Gawkurrun Seetohul, acteur, écrivain et dramaturge, a connu une carrière fulgurante dans le domaine du théâtre en hindi et en bhojpuri. Il compte à son actif plus de trente ans d’expérience dans l’art théâtral, et a été consacré meilleur acteur à de nombreuses reprises pour des pièces en hindi, bhojpuri, ourdou ou anglais. Spontanéité, humour et émotion caractérisent la trame de son écriture prolifique. A travers son club, la Vacoas Raang Bhoomi Kala Mandir, fondé en 1975, il a donné ses lettres de noblesse au bhojpuri. Une centaine de trophées ornent actuellement ses vitrines à Vacoas, faisant la fierté de sa famille, qui l’a toujours soutenu tout au long des années où il a évolué sur les planches.
Âgé de 53 ans et rongé par la maladie, Gawkurrun Seetohul continue cependant à jouer en fauteuil roulant et embrasse tous les genres. C’est un homme de spectacle efficace et sérieux, dirigeant avec un instinct infaillible ses acteurs et possédant le sens aigu de l’ombre et de la lumière. Il remet toujours en question la société, et ses pièces sont inspirées de faits réels et d’expériences vécues.
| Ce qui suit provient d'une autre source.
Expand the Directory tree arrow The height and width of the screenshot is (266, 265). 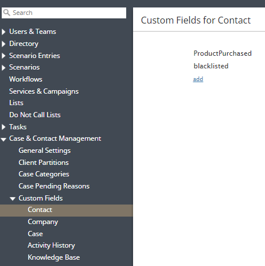coord(3,44)
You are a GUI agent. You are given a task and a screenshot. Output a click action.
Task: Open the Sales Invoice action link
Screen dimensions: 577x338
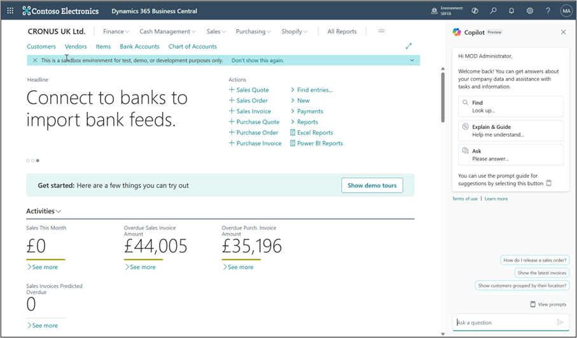tap(253, 111)
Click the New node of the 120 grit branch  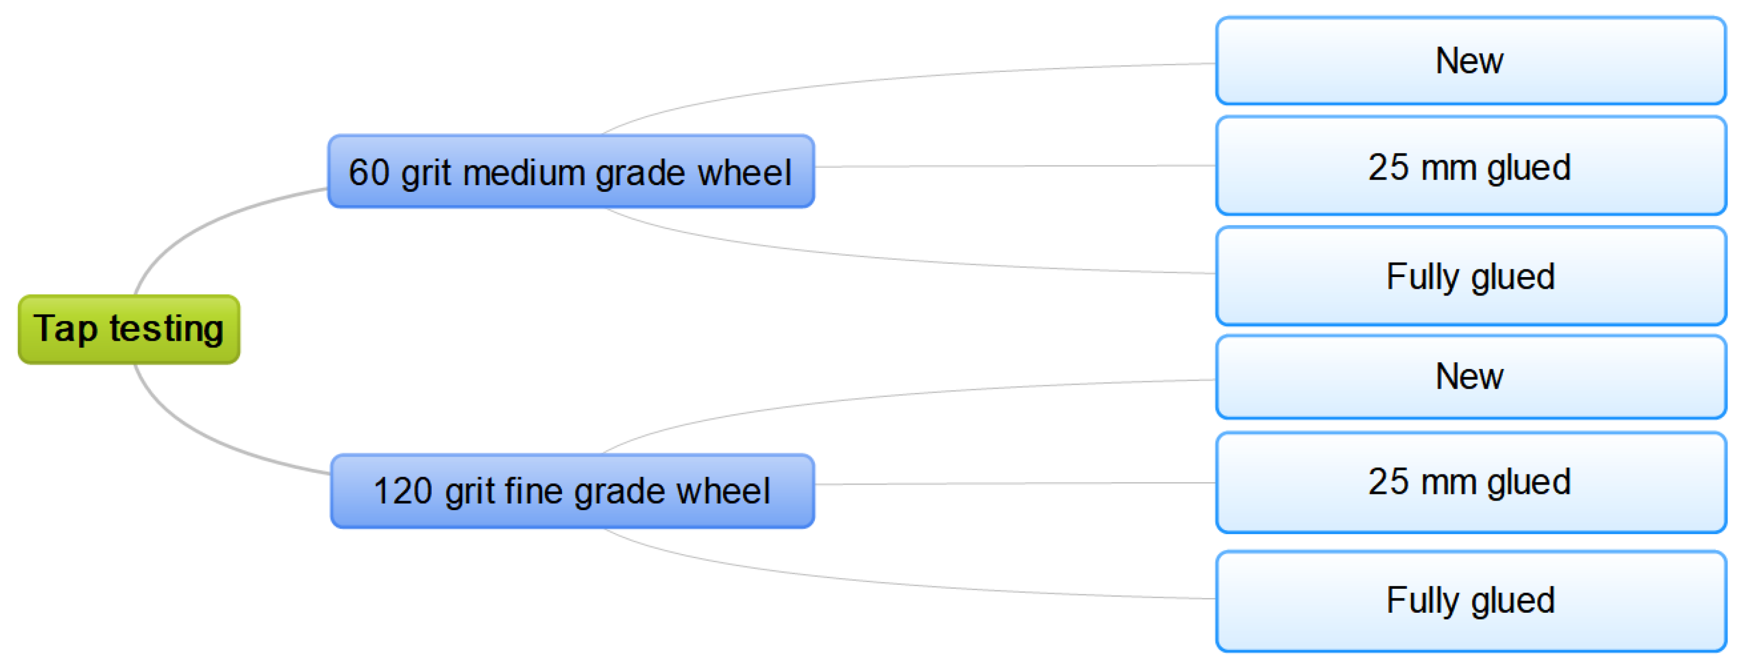click(x=1470, y=376)
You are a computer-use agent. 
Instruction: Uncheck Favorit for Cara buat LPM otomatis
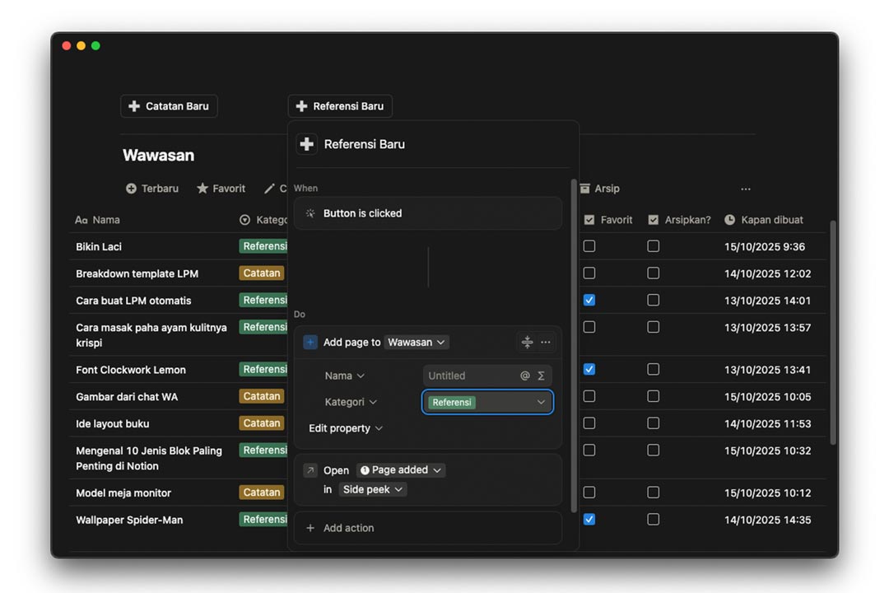pyautogui.click(x=589, y=301)
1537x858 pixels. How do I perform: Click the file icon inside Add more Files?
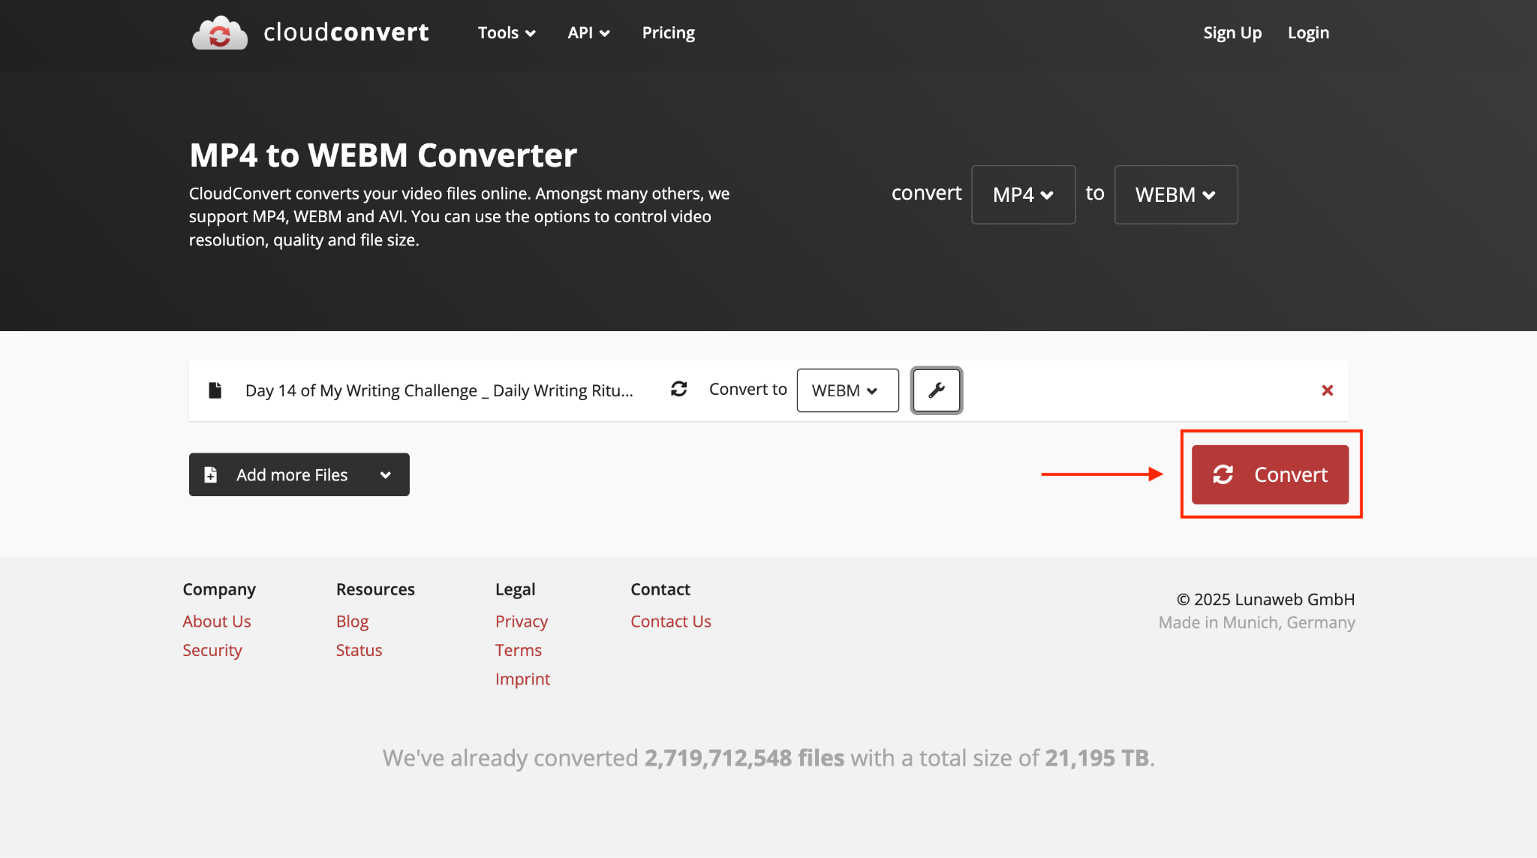210,474
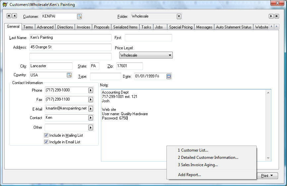Image resolution: width=287 pixels, height=186 pixels.
Task: Go to the previous customer record
Action: (x=14, y=16)
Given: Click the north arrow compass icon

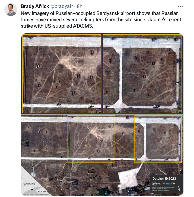Looking at the screenshot, I should [179, 188].
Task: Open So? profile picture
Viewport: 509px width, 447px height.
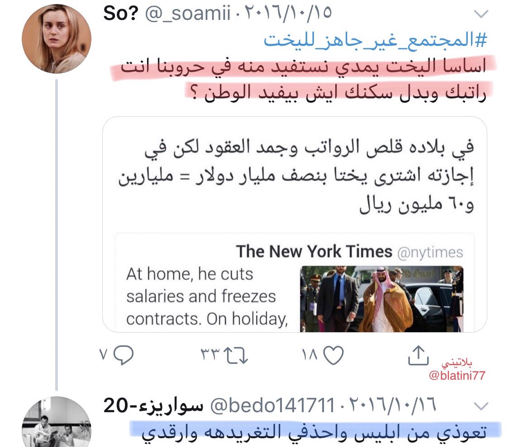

Ayant fait ses preuves dans la rédaction de pièces en hindi, en ourdou, en kreol, en bhojpuri et en anglais, Gawkurrun monte actuellement une pièce en français. Pour ce qu’il s’agit des oeuvres en anglais, il peaufine actuellement la deuxième partie de Stranger et Blood is thicker than water.
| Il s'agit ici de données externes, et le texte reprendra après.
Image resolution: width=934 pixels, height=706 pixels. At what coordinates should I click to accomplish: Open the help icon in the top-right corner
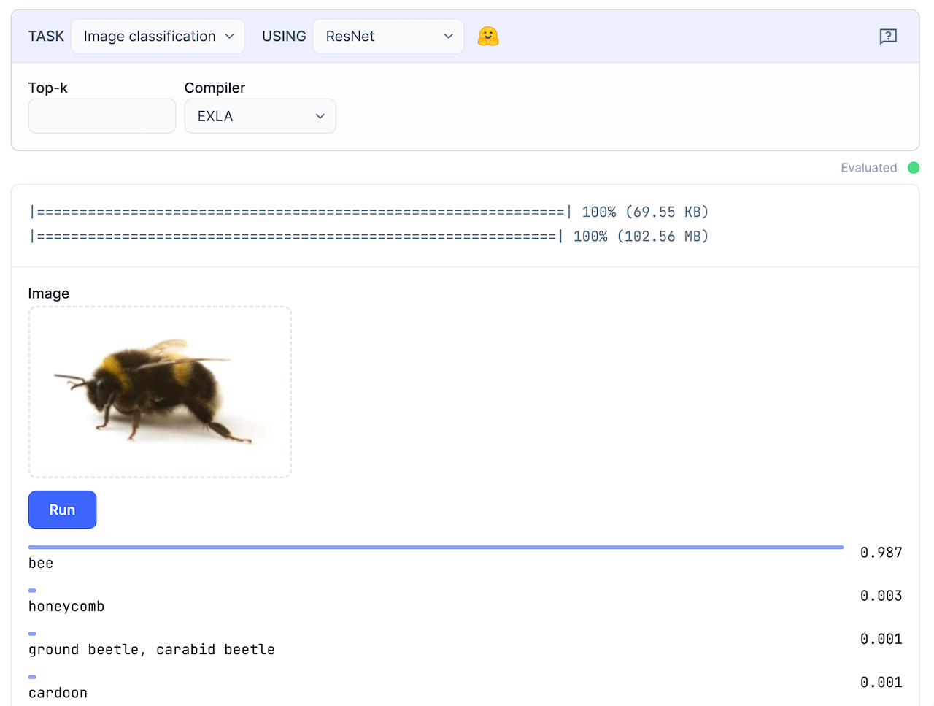888,36
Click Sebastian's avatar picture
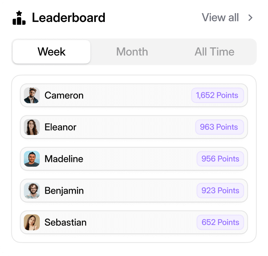268x256 pixels. coord(32,222)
C’est en 1975 qu’il se fait connaître du public avec Beti Ka Dhan et avec Swarg Ka Khondar. Gawkurrun a été proclamé meilleur metteur en scène pour Maa, Swarg Ban Gal Navak, Apan Beti Parayi Patoh et Apan Ghar Paraya Log, The Night Visitors et The Refund en 1997.
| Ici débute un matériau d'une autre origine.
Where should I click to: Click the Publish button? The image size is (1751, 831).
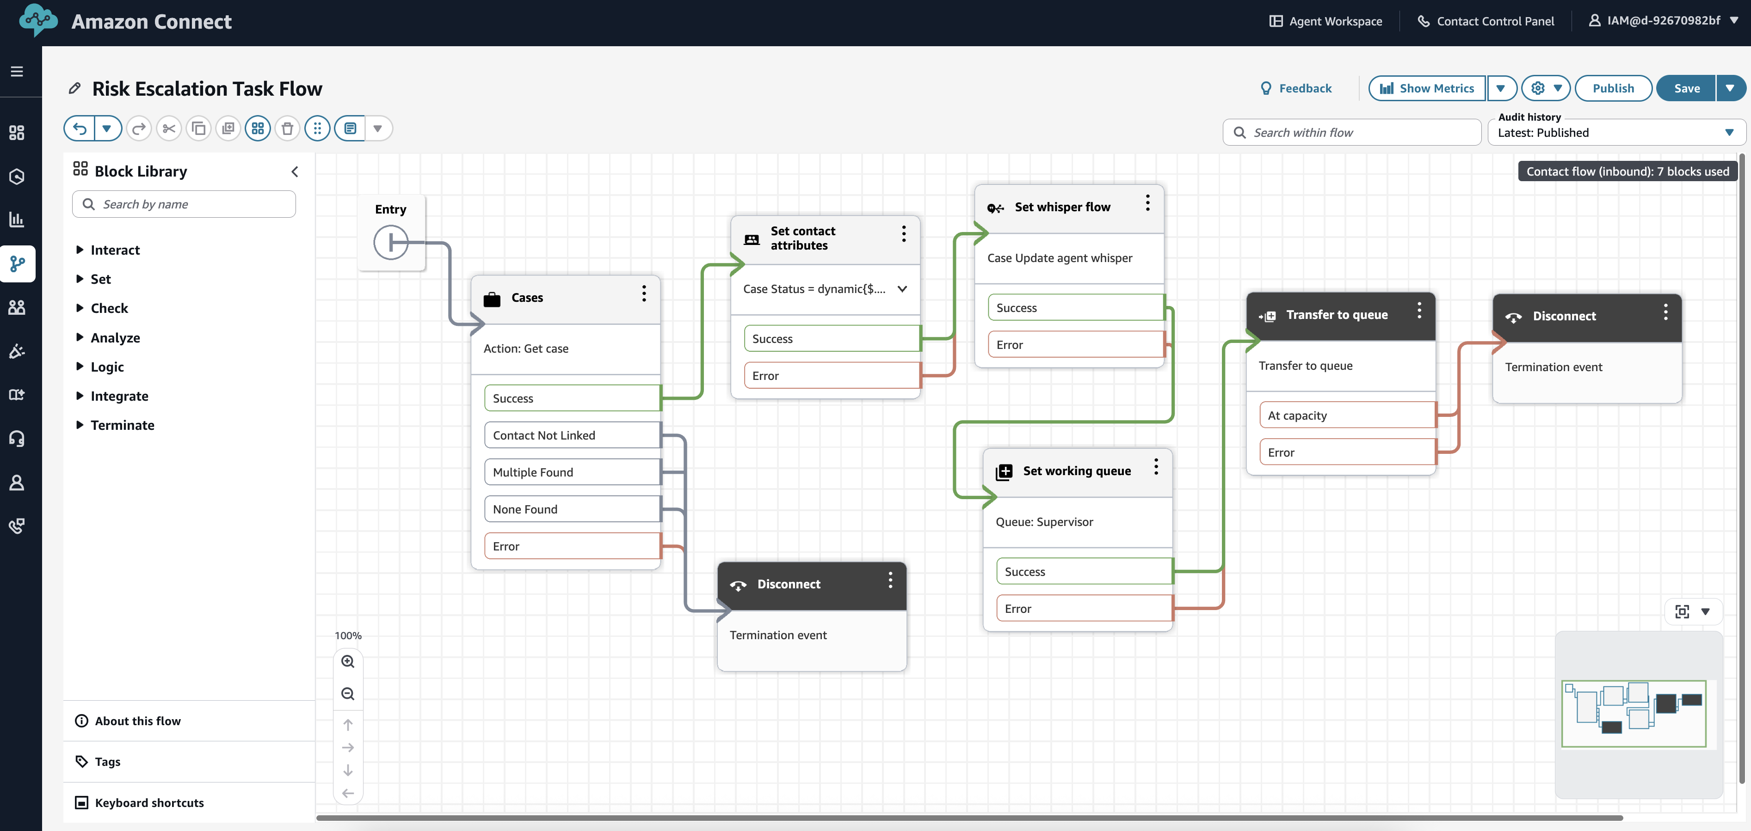click(x=1614, y=88)
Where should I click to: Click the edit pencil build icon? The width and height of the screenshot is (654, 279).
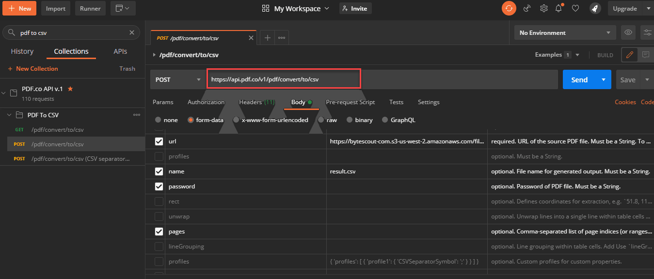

Gawkurrun Seetohul a aussi cassé la baraque avec la présentation de Naya Zamana, une satire sociale alliant comédie, situations cocasses, humour noir et morale. A l’opposé de tous les faux semblants et les trompe-l’oeil d’une histoire ayant pour thème l’unité de la famille, Gawkurrun présente une vision douloureuse d’une réalité sociale. Celle de la femme qui passe son temps dans des soirées mondaines au lieu d’inculquer à ses enfants les valeurs morales. Les enfants, livrés à eux-mêmes, deviennent des drogués, des coureurs de jupons et des zougadères. Acteur au jeu incandescent, Gawkurrun a ému les spectateurs lors de sa prestation pour cette pièce.
Gawkurrun a transmis son amour pour le théâtre à ses trois fils, Dharma, Rajiv et Rajeeshwar. Ils se sont distingués au festival d’art dramatique organisé par le ministère des Arts et de la Culture dans différentes langues, et sont déjà presque des vedettes. Rajeshwar a ajouté un autre fleuron à son palmarès en enlevant un prix dans le cadre de la First Mobile Competition, concours organisé par la Mauritius Film Development Corporation.
Gawkurrun estime que le théâtre se meurt à Maurice. « Les gens n’obtiennent pas les permissions nécessaires pour participer à des répétitions ou assister à des représentations. Les artistes évoluent souvent devant des salles clairsemées. Il est primordial de se déplacer vers les gens dans les villages », a fait ressortir M. Seetohul.